The mitral valve is one of four valves in the heart that keep blood flowing in the right direction. Each valve has flaps — called leaflets — that open and close once during each heartbeat. If a valve doesn't open or close properly, blood flow through the heart to the body can be reduced.

In mitral valve stenosis, the valve opening narrows. The heart now must work harder to force blood through the smaller valve opening. Blood flow between the upper left and lower left heart chambers may decrease.

Causes of mitral valve stenosis include:

  • Rheumatic fever. This complication of strep throat is the most common cause of mitral valve stenosis. When rheumatic fever damages the mitral valve, the condition is called rheumatic mitral valve disease. The valve disease symptoms may not be seen until years to decades after rheumatic fever.
  • Calcium deposits. As you age, calcium deposits can build up around the mitral valve. This can cause narrowing of the structures that support the mitral valve flaps. The condition is called mitral annular calcification, or MAC for short. Severe MAC can cause mitral stenosis symptoms. It's difficult to treat even with surgery. People with calcium around the mitral valve often have similar problems with the heart's aortic valve.
  • Radiation therapy. This is a treatment for certain types of cancer. Radiation to the chest area can sometimes cause the mitral valve to thicken and harden. The heart valve damage typically occurs 20 to 30 years after radiation therapy.
  • Heart problem present at birth, also called a congenital heart defect. Rarely, some babies are born with a narrowed mitral valve that causes problems over time.
  • Other health conditions. Lupus and other autoimmune conditions may rarely cause mitral valve stenosis.

Risk factors

Risk factors for mitral valve stenosis include:

  • Untreated strep infections. A history of untreated strep throat or rheumatic fever increases the risk of mitral valve stenosis. However, rheumatic fever is rare in the United States. But it's still a problem in developing nations.
  • Aging. Older adults are at increased risk of calcium buildup around the mitral valve.
  • Radiation therapy. Radiation causes changes in the mitral valve shape and structure. Rarely, people who receive radiation therapy to the chest area for certain types of cancer may develop mitral valve stenosis.
  • Illegal drug use. MDMA, short for 3,4-methylenedioxymethamphetamine and commonly called molly or ecstasy, increases the risk of mitral valve disease.

**Entries supplied:**

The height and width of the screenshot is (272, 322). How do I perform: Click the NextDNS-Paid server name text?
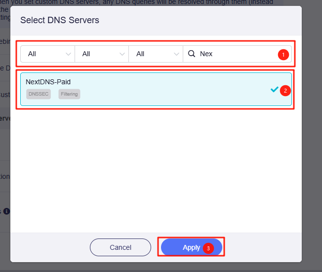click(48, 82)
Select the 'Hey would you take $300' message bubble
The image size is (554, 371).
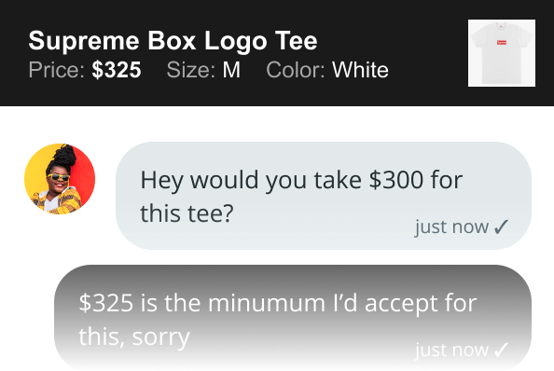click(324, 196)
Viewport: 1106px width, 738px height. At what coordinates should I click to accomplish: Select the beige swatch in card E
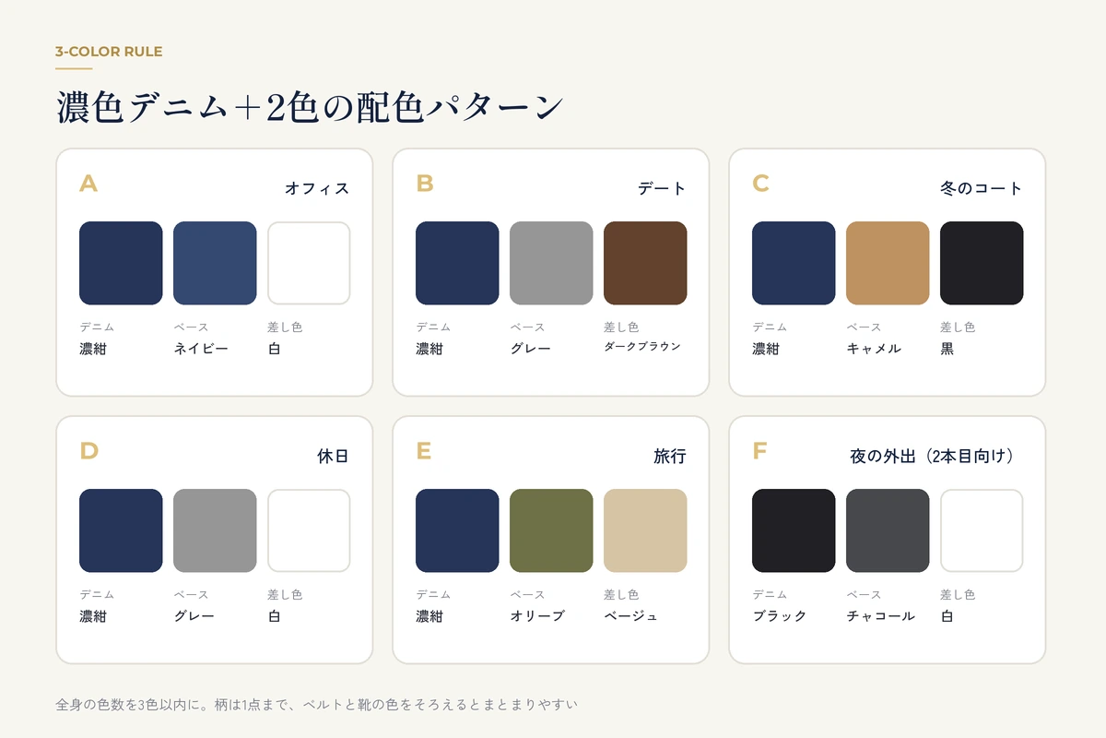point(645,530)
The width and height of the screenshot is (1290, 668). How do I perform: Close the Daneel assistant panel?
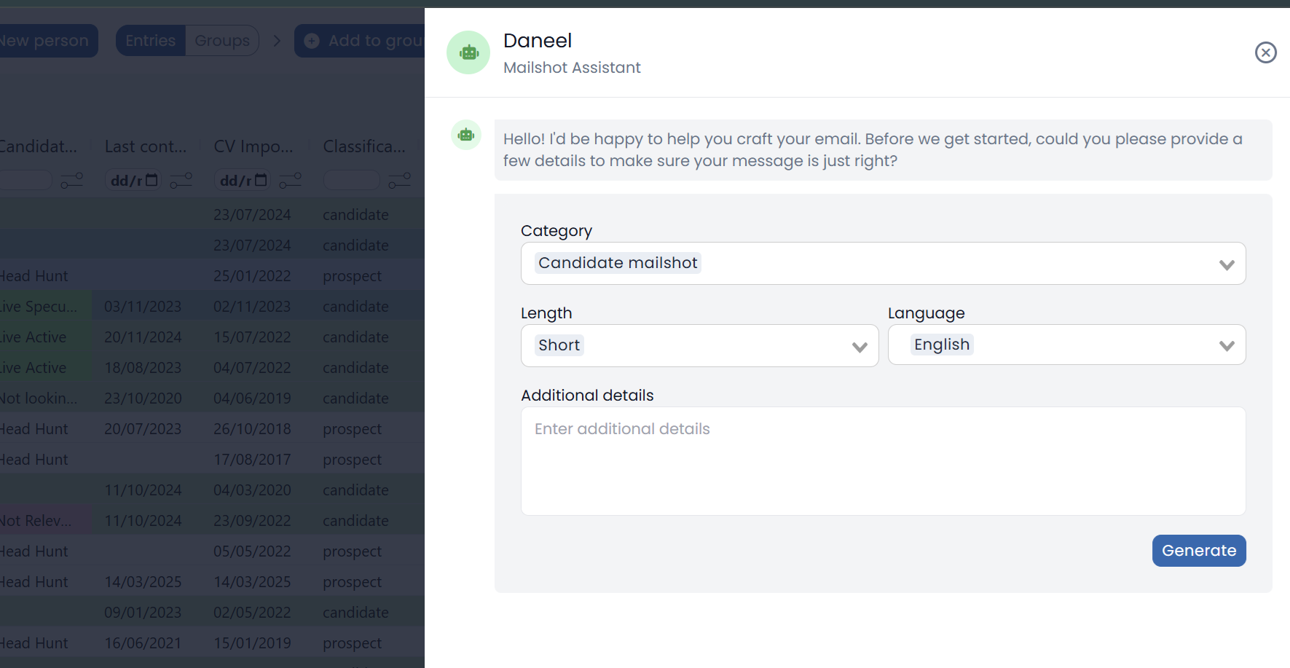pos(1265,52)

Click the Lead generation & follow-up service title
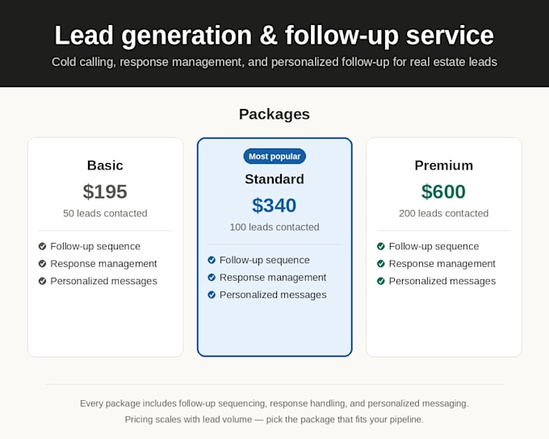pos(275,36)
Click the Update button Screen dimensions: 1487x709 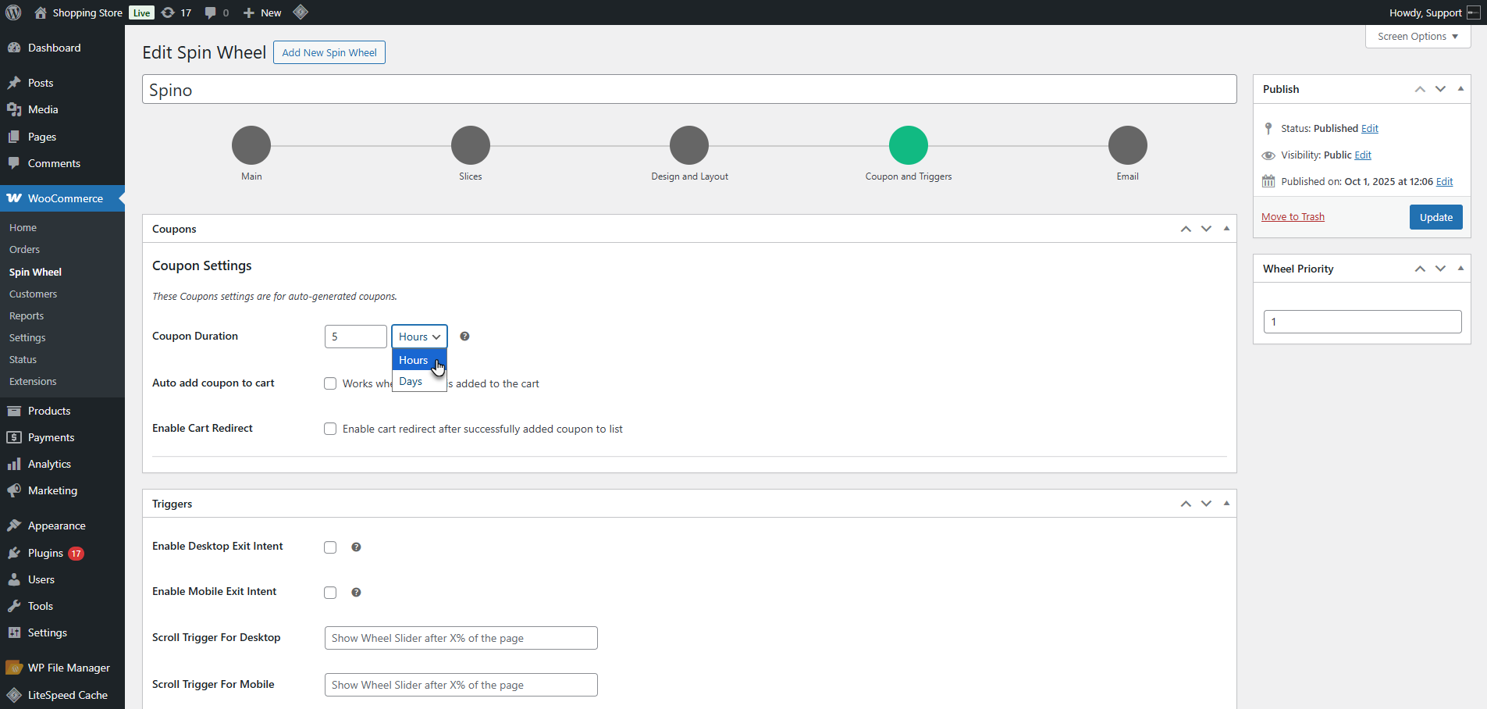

--

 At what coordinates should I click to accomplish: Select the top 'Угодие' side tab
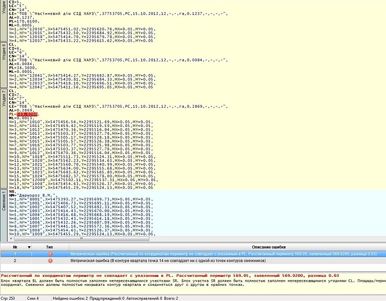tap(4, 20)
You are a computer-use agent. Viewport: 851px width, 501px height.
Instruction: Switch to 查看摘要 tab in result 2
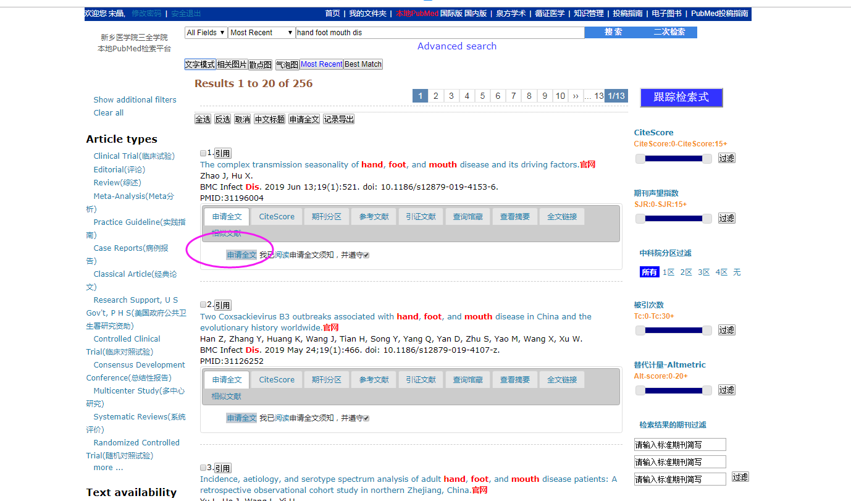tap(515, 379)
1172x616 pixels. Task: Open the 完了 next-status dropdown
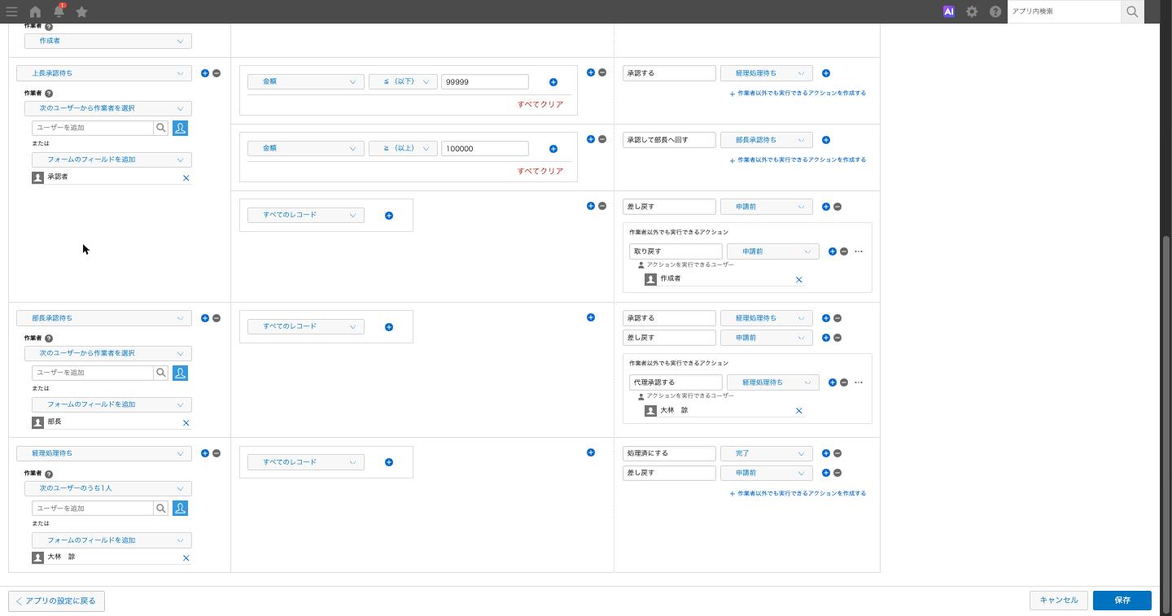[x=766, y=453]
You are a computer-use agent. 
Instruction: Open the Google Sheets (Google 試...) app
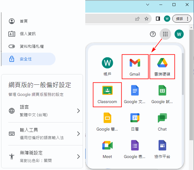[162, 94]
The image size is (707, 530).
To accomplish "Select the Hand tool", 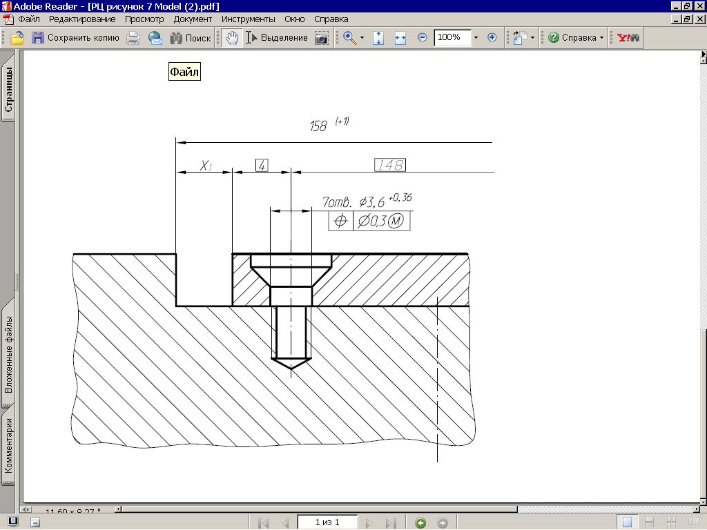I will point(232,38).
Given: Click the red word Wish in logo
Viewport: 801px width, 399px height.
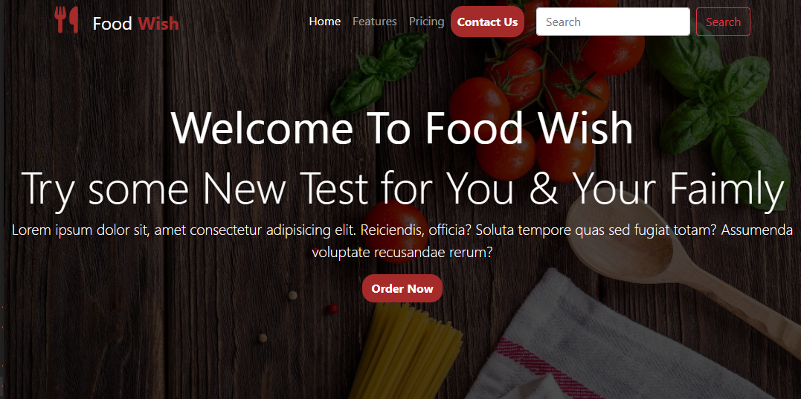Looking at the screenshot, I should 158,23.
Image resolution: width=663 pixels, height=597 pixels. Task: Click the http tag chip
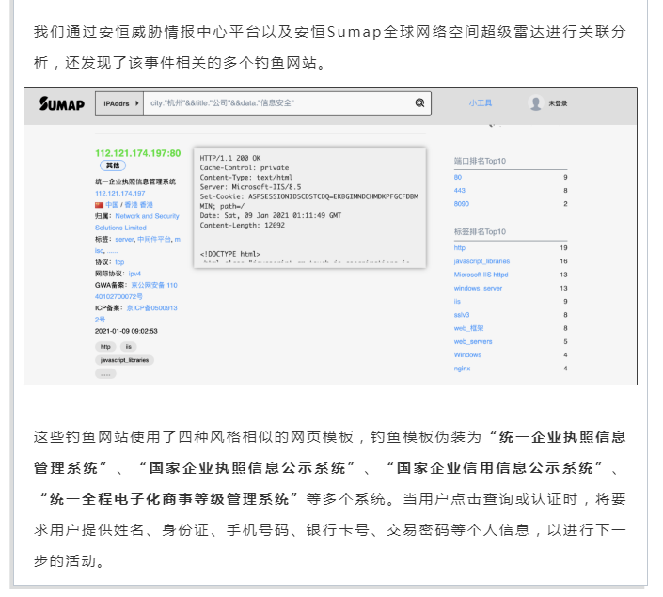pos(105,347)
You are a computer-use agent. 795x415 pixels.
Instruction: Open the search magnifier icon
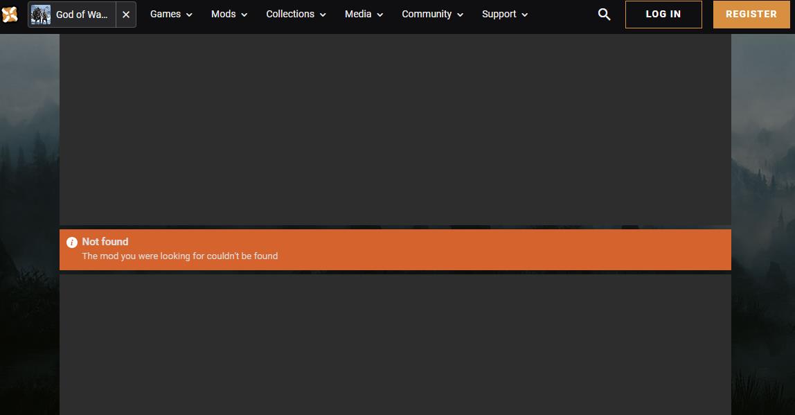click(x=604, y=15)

* * *

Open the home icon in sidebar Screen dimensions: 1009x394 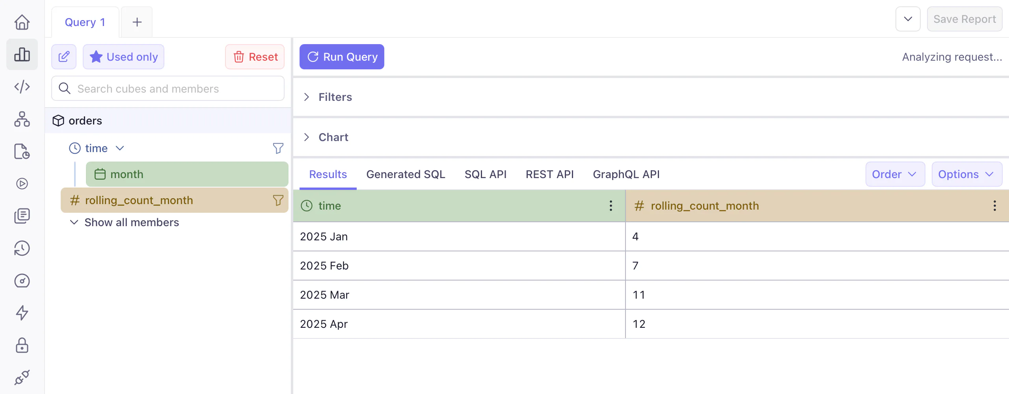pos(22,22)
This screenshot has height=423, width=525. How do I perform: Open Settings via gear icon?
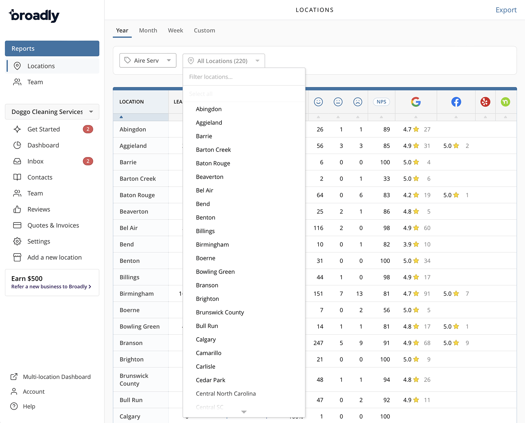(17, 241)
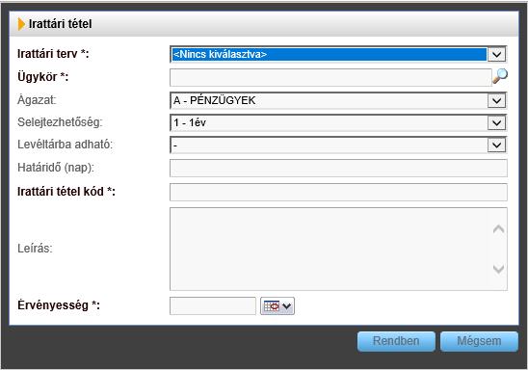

**Exercises:**
A. Say whether each statement agrees with the passage on mitral valve stenosis, answering yes or no and quoting the words from the passage that decide it: (i) Rheumatic fever is the most common cause of mitral valve stenosis. (ii) Heart valve damage from radiation therapy typically appears within five years of treatment. (iii) Rheumatic fever is common in the United States.
B. Carry on the passage on mitral valve stenosis, starting after its last sentence.
The listing stands apart from the passage on mitral valve stenosis and is not connected to it.

**Exercise answers:**
A.
(i) Yes: "This complication of strep throat is the most common cause of mitral valve stenosis."
(ii) No: "The heart valve damage typically occurs 20 to 30 years after radiation therapy."
(iii) No: "However, rheumatic fever is rare in the United States."

B.
  • Use of certain medicines. Some migraine drugs contain a class of medicine called ergot alkaloids. Ergotamine is an example. Ergot alkaloids may rarely cause heart valve scarring that leads to mitral stenosis. Older weight-loss drugs that contained fenfluramine (Pondimin) or dexfenfluramine (Redux) also are linked to heart valve disease and other heart problems. Fen-phen is an example. It's no longer sold in the United States.


Untreated, mitral valve stenosis can lead to complications such as:

  • Irregular heartbeats. Irregular heartbeats are called arrhythmias. Mitral valve stenosis may cause an irregular and chaotic heart rhythm called atrial fibrillation. It's commonly known as AFib. AFib is a common complication of mitral stenosis. The risk increases with age and more-severe stenosis.
  • Blood clots. Irregular heartbeats linked to mitral valve stenosis can cause blood clots to form in the heart. If a blood clot from the heart travels to the brain, a stroke can occur.
  • High blood pressure in the lung arteries. The medical name for this condition is pulmonary hypertension. It can occur if a narrowed mitral valve slows or blocks blood flow. Decreased blood flow raises pressure in the lung arteries. The heart must work harder to pump blood through the lungs.
  • Right-sided heart failure. Changes in blood flow and high pressure in the lung arteries put a strain on the heart. The heart must work harder to pump blood to the right-sided heart chambers. The extra effort eventually causes the heart muscle to become weak and fail.


Rheumatic fever is the most common cause of mitral valve stenosis. So the best way to prevent mitral valve stenosis is to prevent rheumatic fever. You can do this by making sure you and your children see a health care provider for sore throats. Untreated strep throat infections can develop into rheumatic fever. Strep throat is usually easily treated with antibiotics.